• [Records for this task]
-- Begin --

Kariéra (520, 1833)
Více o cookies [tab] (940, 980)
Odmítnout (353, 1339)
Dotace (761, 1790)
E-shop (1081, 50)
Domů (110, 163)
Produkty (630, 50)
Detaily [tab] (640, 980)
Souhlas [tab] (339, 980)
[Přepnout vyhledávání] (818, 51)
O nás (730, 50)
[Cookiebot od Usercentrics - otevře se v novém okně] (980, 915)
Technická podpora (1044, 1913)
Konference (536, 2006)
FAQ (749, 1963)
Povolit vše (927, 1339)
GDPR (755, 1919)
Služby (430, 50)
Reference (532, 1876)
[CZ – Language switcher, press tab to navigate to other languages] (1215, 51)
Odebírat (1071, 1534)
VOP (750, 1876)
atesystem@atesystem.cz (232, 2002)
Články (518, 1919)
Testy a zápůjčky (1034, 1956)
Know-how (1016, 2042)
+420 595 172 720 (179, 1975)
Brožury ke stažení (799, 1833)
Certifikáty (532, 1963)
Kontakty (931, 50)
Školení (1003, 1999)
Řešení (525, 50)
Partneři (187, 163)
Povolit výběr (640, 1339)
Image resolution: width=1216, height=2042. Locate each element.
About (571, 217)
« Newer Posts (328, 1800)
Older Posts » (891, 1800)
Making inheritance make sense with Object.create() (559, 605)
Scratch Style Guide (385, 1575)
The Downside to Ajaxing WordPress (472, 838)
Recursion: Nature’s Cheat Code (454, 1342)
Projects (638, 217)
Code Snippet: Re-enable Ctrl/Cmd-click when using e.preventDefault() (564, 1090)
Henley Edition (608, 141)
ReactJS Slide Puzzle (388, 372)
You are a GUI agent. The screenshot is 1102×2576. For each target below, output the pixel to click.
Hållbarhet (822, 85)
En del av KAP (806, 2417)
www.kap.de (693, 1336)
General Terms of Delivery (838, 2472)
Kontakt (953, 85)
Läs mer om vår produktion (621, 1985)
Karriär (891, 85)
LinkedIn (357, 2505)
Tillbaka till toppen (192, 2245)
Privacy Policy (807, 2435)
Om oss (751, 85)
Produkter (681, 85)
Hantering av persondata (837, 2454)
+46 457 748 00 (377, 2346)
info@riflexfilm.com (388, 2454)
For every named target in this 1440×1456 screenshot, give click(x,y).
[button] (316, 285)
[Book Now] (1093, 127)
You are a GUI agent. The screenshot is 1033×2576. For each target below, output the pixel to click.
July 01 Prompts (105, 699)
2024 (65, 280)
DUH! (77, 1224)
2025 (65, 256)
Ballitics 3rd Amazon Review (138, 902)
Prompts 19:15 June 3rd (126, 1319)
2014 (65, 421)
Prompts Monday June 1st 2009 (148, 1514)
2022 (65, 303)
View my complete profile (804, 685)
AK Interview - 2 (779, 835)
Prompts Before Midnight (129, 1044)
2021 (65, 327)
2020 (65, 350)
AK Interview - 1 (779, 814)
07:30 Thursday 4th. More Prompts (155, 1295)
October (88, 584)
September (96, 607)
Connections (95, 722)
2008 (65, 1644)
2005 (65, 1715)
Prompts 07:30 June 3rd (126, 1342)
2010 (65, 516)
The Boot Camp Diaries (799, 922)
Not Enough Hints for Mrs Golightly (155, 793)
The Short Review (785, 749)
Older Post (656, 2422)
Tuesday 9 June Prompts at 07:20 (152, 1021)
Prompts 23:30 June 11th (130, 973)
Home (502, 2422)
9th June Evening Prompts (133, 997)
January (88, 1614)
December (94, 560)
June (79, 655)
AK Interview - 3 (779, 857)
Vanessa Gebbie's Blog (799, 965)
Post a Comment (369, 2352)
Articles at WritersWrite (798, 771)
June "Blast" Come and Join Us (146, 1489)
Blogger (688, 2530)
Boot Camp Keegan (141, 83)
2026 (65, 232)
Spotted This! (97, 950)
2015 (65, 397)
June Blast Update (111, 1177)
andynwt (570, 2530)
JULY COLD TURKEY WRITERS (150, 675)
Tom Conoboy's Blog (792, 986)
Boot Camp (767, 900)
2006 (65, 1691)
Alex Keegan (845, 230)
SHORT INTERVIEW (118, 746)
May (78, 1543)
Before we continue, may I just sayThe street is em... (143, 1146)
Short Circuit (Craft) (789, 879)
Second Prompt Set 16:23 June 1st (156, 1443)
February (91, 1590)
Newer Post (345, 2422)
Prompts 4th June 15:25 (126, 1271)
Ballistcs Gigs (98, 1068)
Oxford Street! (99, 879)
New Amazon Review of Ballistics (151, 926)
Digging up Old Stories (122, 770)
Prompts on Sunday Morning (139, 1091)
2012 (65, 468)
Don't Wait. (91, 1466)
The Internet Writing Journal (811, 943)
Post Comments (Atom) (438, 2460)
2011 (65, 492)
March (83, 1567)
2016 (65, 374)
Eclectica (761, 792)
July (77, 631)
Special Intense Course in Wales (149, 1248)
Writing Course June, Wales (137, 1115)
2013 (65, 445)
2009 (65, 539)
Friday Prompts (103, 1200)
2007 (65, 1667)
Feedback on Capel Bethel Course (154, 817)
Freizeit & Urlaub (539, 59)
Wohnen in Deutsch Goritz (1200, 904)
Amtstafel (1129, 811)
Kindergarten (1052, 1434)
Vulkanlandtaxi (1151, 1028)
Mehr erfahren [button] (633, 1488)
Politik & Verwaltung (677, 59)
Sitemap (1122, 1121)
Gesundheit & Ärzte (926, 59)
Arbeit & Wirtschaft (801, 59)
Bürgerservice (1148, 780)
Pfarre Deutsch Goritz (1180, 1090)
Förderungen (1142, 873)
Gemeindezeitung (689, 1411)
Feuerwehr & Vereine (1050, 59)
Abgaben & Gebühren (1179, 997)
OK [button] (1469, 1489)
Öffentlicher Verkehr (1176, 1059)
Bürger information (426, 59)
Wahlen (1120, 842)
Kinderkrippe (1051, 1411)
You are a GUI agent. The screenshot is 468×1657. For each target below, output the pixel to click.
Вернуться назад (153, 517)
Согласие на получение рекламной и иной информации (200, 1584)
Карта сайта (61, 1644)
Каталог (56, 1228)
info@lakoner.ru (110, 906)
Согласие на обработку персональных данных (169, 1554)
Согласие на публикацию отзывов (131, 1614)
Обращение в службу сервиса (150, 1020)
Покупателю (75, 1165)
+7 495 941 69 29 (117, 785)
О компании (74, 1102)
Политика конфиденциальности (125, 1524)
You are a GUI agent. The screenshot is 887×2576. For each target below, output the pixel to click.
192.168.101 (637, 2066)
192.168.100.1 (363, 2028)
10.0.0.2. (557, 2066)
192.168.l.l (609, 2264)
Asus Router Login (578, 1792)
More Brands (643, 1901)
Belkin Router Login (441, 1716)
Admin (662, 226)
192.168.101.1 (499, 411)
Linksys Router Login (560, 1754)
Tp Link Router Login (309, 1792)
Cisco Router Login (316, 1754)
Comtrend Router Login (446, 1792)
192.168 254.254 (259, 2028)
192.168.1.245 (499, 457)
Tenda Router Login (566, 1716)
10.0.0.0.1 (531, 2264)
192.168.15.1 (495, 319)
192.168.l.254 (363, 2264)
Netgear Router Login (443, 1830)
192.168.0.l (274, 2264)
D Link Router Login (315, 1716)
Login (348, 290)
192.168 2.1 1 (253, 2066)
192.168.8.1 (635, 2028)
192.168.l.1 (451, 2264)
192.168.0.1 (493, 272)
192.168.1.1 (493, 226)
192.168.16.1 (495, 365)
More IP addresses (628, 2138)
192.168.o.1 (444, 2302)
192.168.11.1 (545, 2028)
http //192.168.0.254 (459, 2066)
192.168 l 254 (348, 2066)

-- End --

• [Instructions for the task] Format all of the entries above as a two-column Markdown table with the headers No. and Entry. Number the rows in order and leave out any blank lines.

• [Solution]
| No. | Entry |
|---|---|
| 1 | Kariéra (520, 1833) |
| 2 | Více o cookies [tab] (940, 980) |
| 3 | Odmítnout (353, 1339) |
| 4 | Dotace (761, 1790) |
| 5 | E-shop (1081, 50) |
| 6 | Domů (110, 163) |
| 7 | Produkty (630, 50) |
| 8 | Detaily [tab] (640, 980) |
| 9 | Souhlas [tab] (339, 980) |
| 10 | [Přepnout vyhledávání] (818, 51) |
| 11 | O nás (730, 50) |
| 12 | [Cookiebot od Usercentrics - otevře se v novém okně] (980, 915) |
| 13 | Technická podpora (1044, 1913) |
| 14 | Konference (536, 2006) |
| 15 | FAQ (749, 1963) |
| 16 | Povolit vše (927, 1339) |
| 17 | GDPR (755, 1919) |
| 18 | Služby (430, 50) |
| 19 | Reference (532, 1876) |
| 20 | [CZ – Language switcher, press tab to navigate to other languages] (1215, 51) |
| 21 | Odebírat (1071, 1534) |
| 22 | VOP (750, 1876) |
| 23 | atesystem@atesystem.cz (232, 2002) |
| 24 | Články (518, 1919) |
| 25 | Testy a zápůjčky (1034, 1956) |
| 26 | Know-how (1016, 2042) |
| 27 | +420 595 172 720 (179, 1975) |
| 28 | Brožury ke stažení (799, 1833) |
| 29 | Certifikáty (532, 1963) |
| 30 | Kontakty (931, 50) |
| 31 | Školení (1003, 1999) |
| 32 | Řešení (525, 50) |
| 33 | Partneři (187, 163) |
| 34 | Povolit výběr (640, 1339) |
| 35 | Image resolution: width=1216, height=2042. Locate each element. |
| 36 | About (571, 217) |
| 37 | « Newer Posts (328, 1800) |
| 38 | Older Posts » (891, 1800) |
| 39 | Making inheritance make sense with Object.create() (559, 605) |
| 40 | Scratch Style Guide (385, 1575) |
| 41 | The Downside to Ajaxing WordPress (472, 838) |
| 42 | Recursion: Nature’s Cheat Code (454, 1342) |
| 43 | Projects (638, 217) |
| 44 | Code Snippet: Re-enable Ctrl/Cmd-click when using e.preventDefault() (564, 1090) |
| 45 | Henley Edition (608, 141) |
| 46 | ReactJS Slide Puzzle (388, 372) |
| 47 | You are a GUI agent. The screenshot is 1102×2576. For each target below, output the pixel to click. |
| 48 | Hållbarhet (822, 85) |
| 49 | En del av KAP (806, 2417) |
| 50 | www.kap.de (693, 1336) |
| 51 | General Terms of Delivery (838, 2472) |
| 52 | Kontakt (953, 85) |
| 53 | Läs mer om vår produktion (621, 1985) |
| 54 | Karriär (891, 85) |
| 55 | LinkedIn (357, 2505) |
| 56 | Tillbaka till toppen (192, 2245) |
| 57 | Privacy Policy (807, 2435) |
| 58 | Om oss (751, 85) |
| 59 | Produkter (681, 85) |
| 60 | Hantering av persondata (837, 2454) |
| 61 | +46 457 748 00 (377, 2346) |
| 62 | info@riflexfilm.com (388, 2454) |
| 63 | For every named target in this 1440×1456 screenshot, give click(x,y). |
| 64 | [button] (316, 285) |
| 65 | [Book Now] (1093, 127) |
| 66 | You are a GUI agent. The screenshot is 1033×2576. For each target below, output the pixel to click. |
| 67 | July 01 Prompts (105, 699) |
| 68 | 2024 (65, 280) |
| 69 | DUH! (77, 1224) |
| 70 | 2025 (65, 256) |
| 71 | Ballitics 3rd Amazon Review (138, 902) |
| 72 | Prompts 19:15 June 3rd (126, 1319) |
| 73 | 2014 (65, 421) |
| 74 | Prompts Monday June 1st 2009 (148, 1514) |
| 75 | 2022 (65, 303) |
| 76 | View my complete profile (804, 685) |
| 77 | AK Interview - 2 (779, 835) |
| 78 | Prompts Before Midnight (129, 1044) |
| 79 | 2021 (65, 327) |
| 80 | 2020 (65, 350) |
| 81 | AK Interview - 1 (779, 814) |
| 82 | 07:30 Thursday 4th. More Prompts (155, 1295) |
| 83 | October (88, 584) |
| 84 | September (96, 607) |
| 85 | Connections (95, 722) |
| 86 | 2008 (65, 1644) |
| 87 | 2005 (65, 1715) |
| 88 | Prompts 07:30 June 3rd (126, 1342) |
| 89 | 2010 (65, 516) |
| 90 | The Boot Camp Diaries (799, 922) |
| 91 | Not Enough Hints for Mrs Golightly (155, 793) |
| 92 | The Short Review (785, 749) |
| 93 | Older Post (656, 2422) |
| 94 | Tuesday 9 June Prompts at 07:20 (152, 1021) |
| 95 | Prompts 23:30 June 11th (130, 973) |
| 96 | Home (502, 2422) |
| 97 | 9th June Evening Prompts (133, 997) |
| 98 | January (88, 1614) |
| 99 | December (94, 560) |
| 100 | June (79, 655) |
| 101 | AK Interview - 3 (779, 857) |
| 102 | Vanessa Gebbie's Blog (799, 965) |
| 103 | Post a Comment (369, 2352) |
| 104 | Articles at WritersWrite (798, 771) |
| 105 | June "Blast" Come and Join Us (146, 1489) |
| 106 | Blogger (688, 2530) |
| 107 | Boot Camp Keegan (141, 83) |
| 108 | 2026 (65, 232) |
| 109 | Spotted This! (97, 950) |
| 110 | 2015 (65, 397) |
| 111 | June Blast Update (111, 1177) |
| 112 | andynwt (570, 2530) |
| 113 | JULY COLD TURKEY WRITERS (150, 675) |
| 114 | Tom Conoboy's Blog (792, 986) |
| 115 | Boot Camp (767, 900) |
| 116 | 2006 (65, 1691) |
| 117 | Alex Keegan (845, 230) |
| 118 | SHORT INTERVIEW (118, 746) |
| 119 | May (78, 1543) |
| 120 | Before we continue, may I just sayThe street is em... (143, 1146) |
| 121 | Short Circuit (Craft) (789, 879) |
| 122 | Second Prompt Set 16:23 June 1st (156, 1443) |
| 123 | February (91, 1590) |
| 124 | Newer Post (345, 2422) |
| 125 | Prompts 4th June 15:25 (126, 1271) |
| 126 | Ballistcs Gigs (98, 1068) |
| 127 | Oxford Street! (99, 879) |
| 128 | New Amazon Review of Ballistics (151, 926) |
| 129 | Digging up Old Stories (122, 770) |
| 130 | Prompts on Sunday Morning (139, 1091) |
| 131 | 2012 (65, 468) |
| 132 | Don't Wait. (91, 1466) |
| 133 | The Internet Writing Journal (811, 943) |
| 134 | Post Comments (Atom) (438, 2460) |
| 135 | 2011 (65, 492) |
| 136 | March (83, 1567) |
| 137 | 2016 (65, 374) |
| 138 | Eclectica (761, 792) |
| 139 | July (77, 631) |
| 140 | Special Intense Course in Wales (149, 1248) |
| 141 | Writing Course June, Wales (137, 1115) |
| 142 | 2013 (65, 445) |
| 143 | 2009 (65, 539) |
| 144 | Friday Prompts (103, 1200) |
| 145 | 2007 (65, 1667) |
| 146 | Feedback on Capel Bethel Course (154, 817) |
| 147 | Freizeit & Urlaub (539, 59) |
| 148 | Wohnen in Deutsch Goritz (1200, 904) |
| 149 | Amtstafel (1129, 811) |
| 150 | Kindergarten (1052, 1434) |
| 151 | Vulkanlandtaxi (1151, 1028) |
| 152 | Mehr erfahren [button] (633, 1488) |
| 153 | Politik & Verwaltung (677, 59) |
| 154 | Sitemap (1122, 1121) |
| 155 | Gesundheit & Ärzte (926, 59) |
| 156 | Arbeit & Wirtschaft (801, 59) |
| 157 | Bürgerservice (1148, 780) |
| 158 | Pfarre Deutsch Goritz (1180, 1090) |
| 159 | Förderungen (1142, 873) |
| 160 | Gemeindezeitung (689, 1411) |
| 161 | Feuerwehr & Vereine (1050, 59) |
| 162 | Abgaben & Gebühren (1179, 997) |
| 163 | OK [button] (1469, 1489) |
| 164 | Öffentlicher Verkehr (1176, 1059) |
| 165 | Bürger information (426, 59) |
| 166 | Wahlen (1120, 842) |
| 167 | Kinderkrippe (1051, 1411) |
| 168 | You are a GUI agent. The screenshot is 468×1657. For each target below, output the pixel to click. |
| 169 | Вернуться назад (153, 517) |
| 170 | Согласие на получение рекламной и иной информации (200, 1584) |
| 171 | Карта сайта (61, 1644) |
| 172 | Каталог (56, 1228) |
| 173 | info@lakoner.ru (110, 906) |
| 174 | Согласие на обработку персональных данных (169, 1554) |
| 175 | Согласие на публикацию отзывов (131, 1614) |
| 176 | Обращение в службу сервиса (150, 1020) |
| 177 | Покупателю (75, 1165) |
| 178 | +7 495 941 69 29 (117, 785) |
| 179 | О компании (74, 1102) |
| 180 | Политика конфиденциальности (125, 1524) |
| 181 | You are a GUI agent. The screenshot is 887×2576. For each target below, output the pixel to click. |
| 182 | 192.168.101 (637, 2066) |
| 183 | 192.168.100.1 (363, 2028) |
| 184 | 10.0.0.2. (557, 2066) |
| 185 | 192.168.l.l (609, 2264) |
| 186 | Asus Router Login (578, 1792) |
| 187 | More Brands (643, 1901) |
| 188 | Belkin Router Login (441, 1716) |
| 189 | Admin (662, 226) |
| 190 | 192.168.101.1 (499, 411) |
| 191 | Linksys Router Login (560, 1754) |
| 192 | Tp Link Router Login (309, 1792) |
| 193 | Cisco Router Login (316, 1754) |
| 194 | Comtrend Router Login (446, 1792) |
| 195 | 192.168 254.254 (259, 2028) |
| 196 | 192.168.1.245 (499, 457) |
| 197 | Tenda Router Login (566, 1716) |
| 198 | 10.0.0.0.1 (531, 2264) |
| 199 | 192.168.15.1 (495, 319) |
| 200 | 192.168.l.254 (363, 2264) |
| 201 | Netgear Router Login (443, 1830) |
| 202 | 192.168.0.l (274, 2264) |
| 203 | D Link Router Login (315, 1716) |
| 204 | Login (348, 290) |
| 205 | 192.168 2.1 1 (253, 2066) |
| 206 | 192.168.8.1 (635, 2028) |
| 207 | 192.168.l.1 (451, 2264) |
| 208 | 192.168.0.1 (493, 272) |
| 209 | 192.168.1.1 (493, 226) |
| 210 | 192.168.16.1 (495, 365) |
| 211 | More IP addresses (628, 2138) |
| 212 | 192.168.o.1 (444, 2302) |
| 213 | 192.168.11.1 (545, 2028) |
| 214 | http //192.168.0.254 (459, 2066) |
| 215 | 192.168 l 254 (348, 2066) |